Rewrite the data from the line that has "Task: Click the window title bar text" through the end of the data, changing "calendar icon" to "date picker icon" and leaving everything else untouched.

§ **Supplied data**:
------------------------------

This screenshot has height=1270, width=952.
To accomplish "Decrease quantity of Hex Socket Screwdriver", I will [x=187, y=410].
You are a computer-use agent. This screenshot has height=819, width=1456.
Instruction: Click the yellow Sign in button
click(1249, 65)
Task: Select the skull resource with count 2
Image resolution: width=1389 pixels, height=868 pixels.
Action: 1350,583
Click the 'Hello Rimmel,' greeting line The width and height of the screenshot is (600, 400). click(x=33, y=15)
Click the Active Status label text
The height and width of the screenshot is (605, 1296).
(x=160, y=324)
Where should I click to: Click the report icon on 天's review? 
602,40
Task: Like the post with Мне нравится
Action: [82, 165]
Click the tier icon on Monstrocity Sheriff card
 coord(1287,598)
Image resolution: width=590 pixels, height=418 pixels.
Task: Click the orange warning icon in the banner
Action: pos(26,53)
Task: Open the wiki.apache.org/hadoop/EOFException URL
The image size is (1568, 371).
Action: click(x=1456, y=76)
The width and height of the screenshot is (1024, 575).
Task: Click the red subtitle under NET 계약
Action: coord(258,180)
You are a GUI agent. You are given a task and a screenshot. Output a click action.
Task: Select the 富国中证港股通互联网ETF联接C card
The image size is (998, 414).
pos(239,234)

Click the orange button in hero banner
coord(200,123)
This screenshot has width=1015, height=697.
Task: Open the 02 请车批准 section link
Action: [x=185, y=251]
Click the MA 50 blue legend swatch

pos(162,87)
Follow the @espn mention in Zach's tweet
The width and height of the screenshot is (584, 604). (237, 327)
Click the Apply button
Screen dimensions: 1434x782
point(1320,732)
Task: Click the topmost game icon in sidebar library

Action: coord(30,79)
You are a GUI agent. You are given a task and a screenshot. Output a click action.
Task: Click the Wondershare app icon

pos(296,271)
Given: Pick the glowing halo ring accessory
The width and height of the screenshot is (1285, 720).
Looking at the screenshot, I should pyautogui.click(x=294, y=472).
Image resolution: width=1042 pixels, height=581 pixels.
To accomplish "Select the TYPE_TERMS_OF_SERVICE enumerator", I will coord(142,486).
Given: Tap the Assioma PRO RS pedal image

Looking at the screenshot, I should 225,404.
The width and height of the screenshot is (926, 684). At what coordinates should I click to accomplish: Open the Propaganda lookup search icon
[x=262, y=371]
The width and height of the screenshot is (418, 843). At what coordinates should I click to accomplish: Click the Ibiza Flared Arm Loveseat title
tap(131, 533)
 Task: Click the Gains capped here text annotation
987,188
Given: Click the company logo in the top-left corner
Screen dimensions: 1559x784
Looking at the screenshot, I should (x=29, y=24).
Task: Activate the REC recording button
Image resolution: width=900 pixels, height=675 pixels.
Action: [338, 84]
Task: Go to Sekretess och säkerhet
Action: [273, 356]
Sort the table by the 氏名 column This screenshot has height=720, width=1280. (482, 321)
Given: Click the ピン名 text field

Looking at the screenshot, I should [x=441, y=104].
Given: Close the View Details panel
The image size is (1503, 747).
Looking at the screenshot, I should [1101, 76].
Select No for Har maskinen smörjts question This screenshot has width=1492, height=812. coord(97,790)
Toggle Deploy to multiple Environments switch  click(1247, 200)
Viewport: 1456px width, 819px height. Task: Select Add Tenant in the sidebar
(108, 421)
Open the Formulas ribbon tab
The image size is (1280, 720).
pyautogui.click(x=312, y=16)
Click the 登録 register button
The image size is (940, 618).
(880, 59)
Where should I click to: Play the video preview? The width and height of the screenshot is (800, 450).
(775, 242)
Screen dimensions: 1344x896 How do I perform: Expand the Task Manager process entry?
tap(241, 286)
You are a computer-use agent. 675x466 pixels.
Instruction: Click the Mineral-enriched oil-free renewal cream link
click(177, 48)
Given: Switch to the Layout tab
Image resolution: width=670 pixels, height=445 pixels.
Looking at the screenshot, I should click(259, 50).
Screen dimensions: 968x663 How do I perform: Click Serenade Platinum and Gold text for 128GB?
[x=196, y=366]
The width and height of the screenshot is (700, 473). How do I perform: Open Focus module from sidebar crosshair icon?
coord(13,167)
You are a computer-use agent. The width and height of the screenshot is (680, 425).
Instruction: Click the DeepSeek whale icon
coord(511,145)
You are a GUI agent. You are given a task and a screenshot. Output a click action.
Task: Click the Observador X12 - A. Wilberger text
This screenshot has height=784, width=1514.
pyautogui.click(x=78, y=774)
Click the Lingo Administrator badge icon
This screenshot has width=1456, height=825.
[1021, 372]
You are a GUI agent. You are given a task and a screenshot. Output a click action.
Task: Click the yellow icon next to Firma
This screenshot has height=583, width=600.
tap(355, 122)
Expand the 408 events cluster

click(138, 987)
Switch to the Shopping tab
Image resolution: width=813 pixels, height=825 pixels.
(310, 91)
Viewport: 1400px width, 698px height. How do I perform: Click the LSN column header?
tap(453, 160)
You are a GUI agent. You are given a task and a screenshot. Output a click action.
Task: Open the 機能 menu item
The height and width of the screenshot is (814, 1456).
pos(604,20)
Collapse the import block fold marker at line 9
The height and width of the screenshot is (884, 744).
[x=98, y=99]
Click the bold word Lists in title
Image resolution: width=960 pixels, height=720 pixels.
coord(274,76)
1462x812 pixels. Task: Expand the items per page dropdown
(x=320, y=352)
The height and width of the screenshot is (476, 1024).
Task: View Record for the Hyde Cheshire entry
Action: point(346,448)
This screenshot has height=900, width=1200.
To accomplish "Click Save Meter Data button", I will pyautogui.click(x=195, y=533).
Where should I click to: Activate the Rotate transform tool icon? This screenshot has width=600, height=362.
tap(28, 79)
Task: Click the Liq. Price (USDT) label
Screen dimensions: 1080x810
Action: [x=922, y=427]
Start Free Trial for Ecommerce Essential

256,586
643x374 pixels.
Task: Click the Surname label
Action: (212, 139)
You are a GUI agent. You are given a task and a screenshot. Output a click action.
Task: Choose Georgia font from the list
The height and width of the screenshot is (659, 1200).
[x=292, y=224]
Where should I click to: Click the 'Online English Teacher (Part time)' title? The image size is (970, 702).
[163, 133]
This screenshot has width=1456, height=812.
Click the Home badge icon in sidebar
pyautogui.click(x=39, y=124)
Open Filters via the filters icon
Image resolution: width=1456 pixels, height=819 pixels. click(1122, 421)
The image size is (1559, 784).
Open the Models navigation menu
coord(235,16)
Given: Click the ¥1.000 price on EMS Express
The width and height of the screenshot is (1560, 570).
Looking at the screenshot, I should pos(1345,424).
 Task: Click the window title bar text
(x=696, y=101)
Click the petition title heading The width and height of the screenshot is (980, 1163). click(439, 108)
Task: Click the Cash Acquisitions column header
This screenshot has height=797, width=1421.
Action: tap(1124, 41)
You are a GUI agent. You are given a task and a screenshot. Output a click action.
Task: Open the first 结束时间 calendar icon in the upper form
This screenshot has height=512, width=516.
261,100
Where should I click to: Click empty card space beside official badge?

------------------------------

§ **Exercise output**:
 Task: Click the window title bar text
(x=696, y=101)
Click the petition title heading The width and height of the screenshot is (980, 1163). click(439, 108)
Task: Click the Cash Acquisitions column header
This screenshot has height=797, width=1421.
Action: tap(1124, 41)
You are a GUI agent. You are given a task and a screenshot. Output a click action.
Task: Open the first 结束时间 date picker icon in the upper form
This screenshot has height=512, width=516.
261,100
Where should I click to: Click empty card space beside official badge?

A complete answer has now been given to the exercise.